● WHAT IS BEING ASKED: The material must be repeated exactly, with every line intact.

● EXTRACTED DATA:

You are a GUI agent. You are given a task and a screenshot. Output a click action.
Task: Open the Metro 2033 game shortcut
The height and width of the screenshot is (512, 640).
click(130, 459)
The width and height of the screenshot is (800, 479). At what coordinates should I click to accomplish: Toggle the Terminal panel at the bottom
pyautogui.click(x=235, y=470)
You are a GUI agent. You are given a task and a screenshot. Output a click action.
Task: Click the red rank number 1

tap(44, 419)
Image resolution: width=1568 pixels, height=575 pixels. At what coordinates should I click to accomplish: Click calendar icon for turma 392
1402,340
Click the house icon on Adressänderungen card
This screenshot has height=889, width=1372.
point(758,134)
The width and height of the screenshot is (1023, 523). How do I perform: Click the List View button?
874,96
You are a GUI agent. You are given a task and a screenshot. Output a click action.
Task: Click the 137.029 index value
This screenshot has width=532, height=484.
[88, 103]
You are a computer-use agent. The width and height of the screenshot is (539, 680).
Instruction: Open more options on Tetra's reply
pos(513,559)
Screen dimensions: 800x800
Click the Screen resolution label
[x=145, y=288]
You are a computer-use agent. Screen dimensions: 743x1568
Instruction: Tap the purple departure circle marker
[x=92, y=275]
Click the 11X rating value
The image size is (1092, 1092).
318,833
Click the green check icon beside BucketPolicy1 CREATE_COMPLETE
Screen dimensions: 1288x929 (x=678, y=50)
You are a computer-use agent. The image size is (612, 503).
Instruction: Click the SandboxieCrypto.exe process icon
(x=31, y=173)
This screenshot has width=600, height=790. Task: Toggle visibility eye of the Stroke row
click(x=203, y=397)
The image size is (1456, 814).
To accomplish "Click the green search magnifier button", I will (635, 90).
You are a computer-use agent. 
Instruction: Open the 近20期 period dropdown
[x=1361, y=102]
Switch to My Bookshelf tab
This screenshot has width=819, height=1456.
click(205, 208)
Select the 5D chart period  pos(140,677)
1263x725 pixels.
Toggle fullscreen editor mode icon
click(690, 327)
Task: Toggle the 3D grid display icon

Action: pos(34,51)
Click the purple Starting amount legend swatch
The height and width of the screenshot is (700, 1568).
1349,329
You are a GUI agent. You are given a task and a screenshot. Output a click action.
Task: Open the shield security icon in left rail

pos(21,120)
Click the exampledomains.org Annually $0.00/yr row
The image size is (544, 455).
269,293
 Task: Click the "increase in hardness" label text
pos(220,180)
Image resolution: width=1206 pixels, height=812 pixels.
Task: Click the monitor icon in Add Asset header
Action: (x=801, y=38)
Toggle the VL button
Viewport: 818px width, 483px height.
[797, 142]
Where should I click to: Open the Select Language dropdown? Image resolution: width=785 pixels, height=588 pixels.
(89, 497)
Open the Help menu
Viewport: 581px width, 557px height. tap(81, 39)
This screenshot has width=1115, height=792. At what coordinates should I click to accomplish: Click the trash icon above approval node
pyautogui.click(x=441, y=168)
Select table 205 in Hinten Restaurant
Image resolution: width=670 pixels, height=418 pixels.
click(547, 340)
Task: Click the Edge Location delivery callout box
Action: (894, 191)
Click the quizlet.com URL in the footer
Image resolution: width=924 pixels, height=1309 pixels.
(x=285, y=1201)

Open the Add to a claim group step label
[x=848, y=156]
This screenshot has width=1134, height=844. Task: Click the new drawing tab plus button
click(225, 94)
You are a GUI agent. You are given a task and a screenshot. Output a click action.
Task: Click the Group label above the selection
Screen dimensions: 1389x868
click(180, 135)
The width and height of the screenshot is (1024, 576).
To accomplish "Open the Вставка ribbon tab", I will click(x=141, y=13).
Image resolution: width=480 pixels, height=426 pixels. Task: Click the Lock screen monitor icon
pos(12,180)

● EXERCISE SOLUTION:
You are a GUI agent. You are given a task and a screenshot. Output a click action.
Task: Open the Metro 2033 game shortcut
The height and width of the screenshot is (512, 640).
click(130, 459)
The width and height of the screenshot is (800, 479). At what coordinates should I click to accomplish: Toggle the Terminal panel at the bottom
pyautogui.click(x=235, y=470)
You are a GUI agent. You are given a task and a screenshot. Output a click action.
Task: Click the red rank number 1

tap(44, 419)
Image resolution: width=1568 pixels, height=575 pixels. At what coordinates should I click to accomplish: Click calendar icon for turma 392
1402,340
Click the house icon on Adressänderungen card
This screenshot has height=889, width=1372.
point(758,134)
The width and height of the screenshot is (1023, 523). How do I perform: Click the List View button?
874,96
You are a GUI agent. You are given a task and a screenshot. Output a click action.
Task: Click the 137.029 index value
This screenshot has width=532, height=484.
[88, 103]
You are a computer-use agent. The width and height of the screenshot is (539, 680).
Instruction: Open more options on Tetra's reply
pos(513,559)
Screen dimensions: 800x800
Click the Screen resolution label
[x=145, y=288]
You are a computer-use agent. Screen dimensions: 743x1568
Instruction: Tap the purple departure circle marker
[x=92, y=275]
Click the 11X rating value
The image size is (1092, 1092).
318,833
Click the green check icon beside BucketPolicy1 CREATE_COMPLETE
Screen dimensions: 1288x929 (x=678, y=50)
You are a computer-use agent. The image size is (612, 503).
Instruction: Click the SandboxieCrypto.exe process icon
(x=31, y=173)
This screenshot has width=600, height=790. Task: Toggle visibility eye of the Stroke row
click(x=203, y=397)
The image size is (1456, 814).
To accomplish "Click the green search magnifier button", I will (635, 90).
You are a computer-use agent. 
Instruction: Open the 近20期 period dropdown
[x=1361, y=102]
Switch to My Bookshelf tab
This screenshot has width=819, height=1456.
click(205, 208)
Select the 5D chart period  pos(140,677)
1263x725 pixels.
Toggle fullscreen editor mode icon
click(690, 327)
Task: Toggle the 3D grid display icon

Action: pos(34,51)
Click the purple Starting amount legend swatch
The height and width of the screenshot is (700, 1568).
1349,329
You are a GUI agent. You are given a task and a screenshot. Output a click action.
Task: Open the shield security icon in left rail

pos(21,120)
Click the exampledomains.org Annually $0.00/yr row
The image size is (544, 455).
269,293
 Task: Click the "increase in hardness" label text
pos(220,180)
Image resolution: width=1206 pixels, height=812 pixels.
Task: Click the monitor icon in Add Asset header
Action: (x=801, y=38)
Toggle the VL button
Viewport: 818px width, 483px height.
[797, 142]
Where should I click to: Open the Select Language dropdown? Image resolution: width=785 pixels, height=588 pixels.
(89, 497)
Open the Help menu
Viewport: 581px width, 557px height. tap(81, 39)
This screenshot has width=1115, height=792. At what coordinates should I click to accomplish: Click the trash icon above approval node
pyautogui.click(x=441, y=168)
Select table 205 in Hinten Restaurant
Image resolution: width=670 pixels, height=418 pixels.
click(547, 340)
Task: Click the Edge Location delivery callout box
Action: (894, 191)
Click the quizlet.com URL in the footer
Image resolution: width=924 pixels, height=1309 pixels.
(x=285, y=1201)

Open the Add to a claim group step label
[x=848, y=156]
This screenshot has width=1134, height=844. Task: Click the new drawing tab plus button
click(225, 94)
You are a GUI agent. You are given a task and a screenshot. Output a click action.
Task: Click the Group label above the selection
Screen dimensions: 1389x868
click(180, 135)
The width and height of the screenshot is (1024, 576).
To accomplish "Open the Вставка ribbon tab", I will click(x=141, y=13).
Image resolution: width=480 pixels, height=426 pixels. Task: Click the Lock screen monitor icon
pos(12,180)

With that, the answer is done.